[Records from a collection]

/---

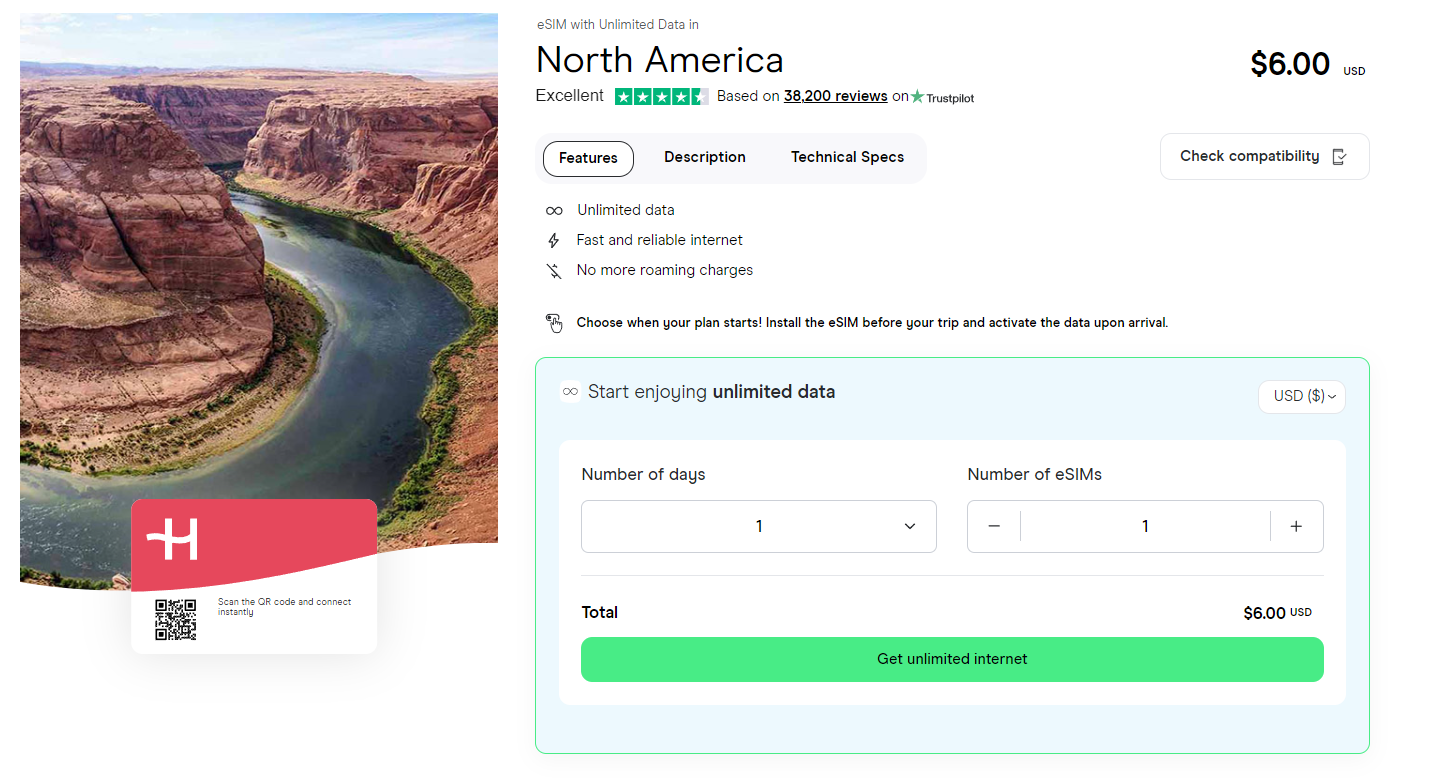The width and height of the screenshot is (1451, 780).
Task: Decrease eSIM count with minus control
Action: point(994,526)
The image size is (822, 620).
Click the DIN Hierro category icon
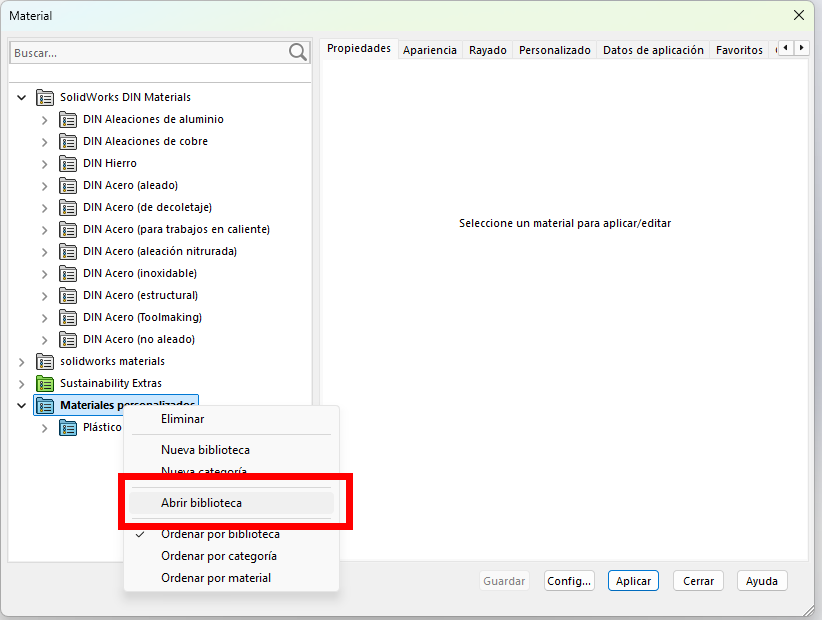point(68,163)
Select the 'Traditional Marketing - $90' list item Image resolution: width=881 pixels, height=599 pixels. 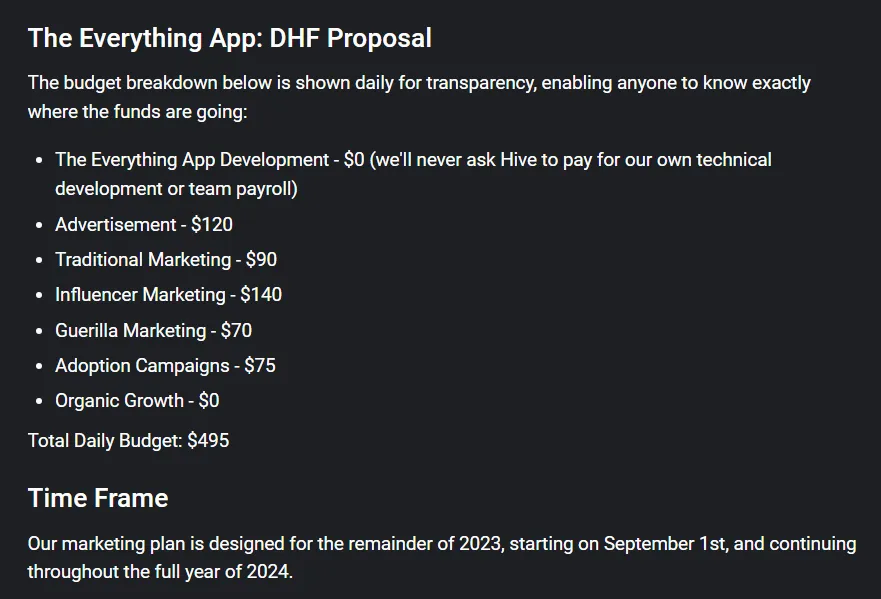166,260
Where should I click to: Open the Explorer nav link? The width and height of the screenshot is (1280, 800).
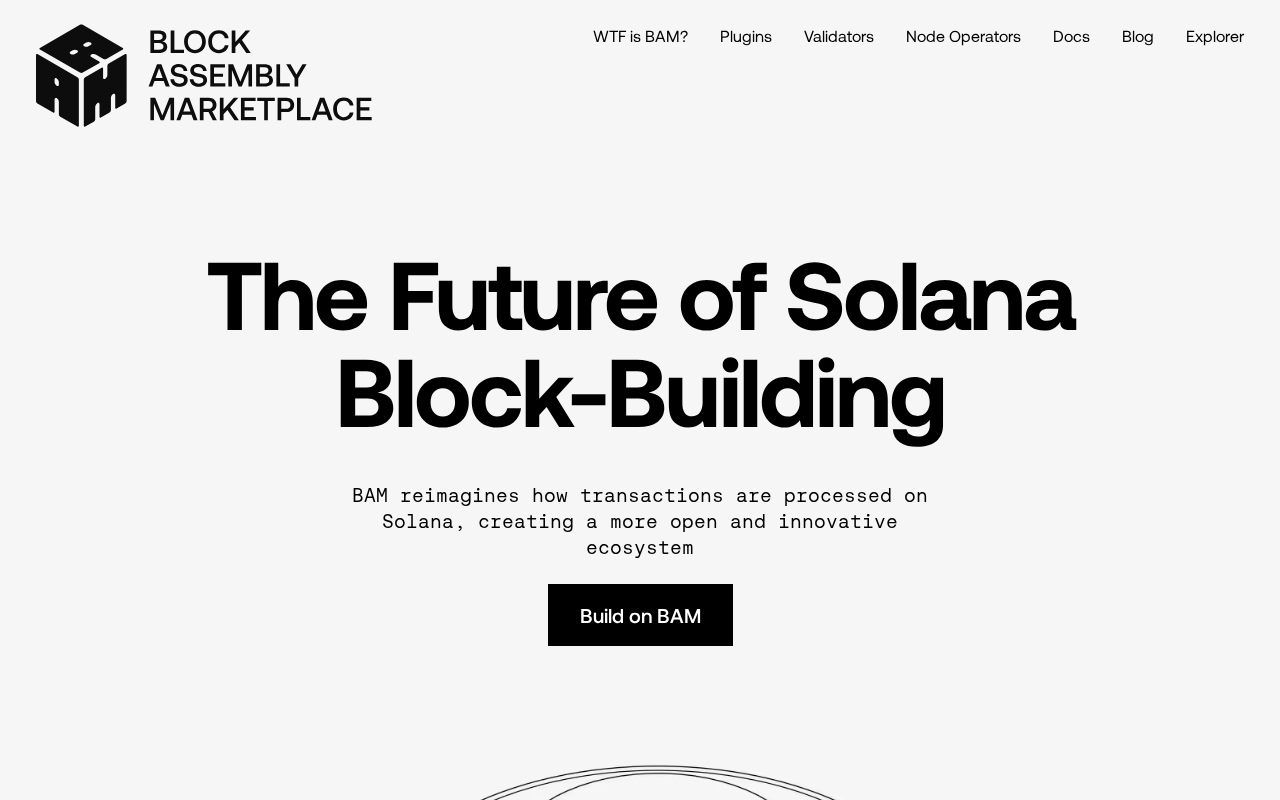coord(1215,37)
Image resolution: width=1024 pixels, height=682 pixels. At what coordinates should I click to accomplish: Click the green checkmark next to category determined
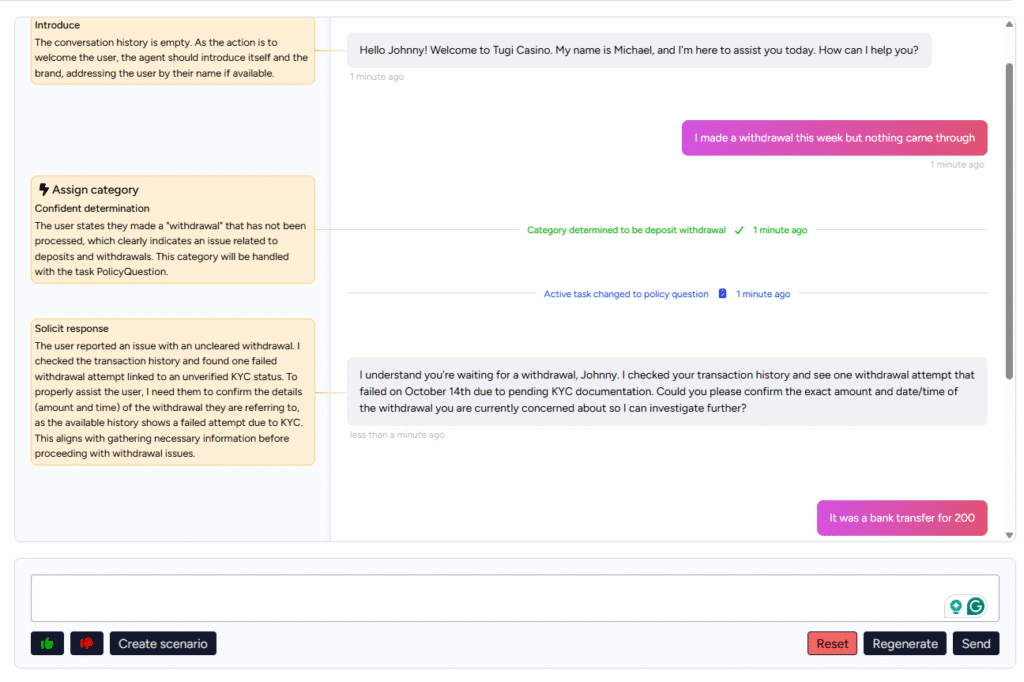coord(739,230)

\---

**What you will do:** Transcribe exactly the lines that go from the one holding "Where should I" through the last line of the entries, both included, and nothing besides them. Do not include any pictures.

**Exercise answer:**
Where should I click to: Open the Explorer nav link? The width and height of the screenshot is (1280, 800).
coord(1215,37)
Image resolution: width=1024 pixels, height=682 pixels. At what coordinates should I click to accomplish: Click the green checkmark next to category determined
coord(739,230)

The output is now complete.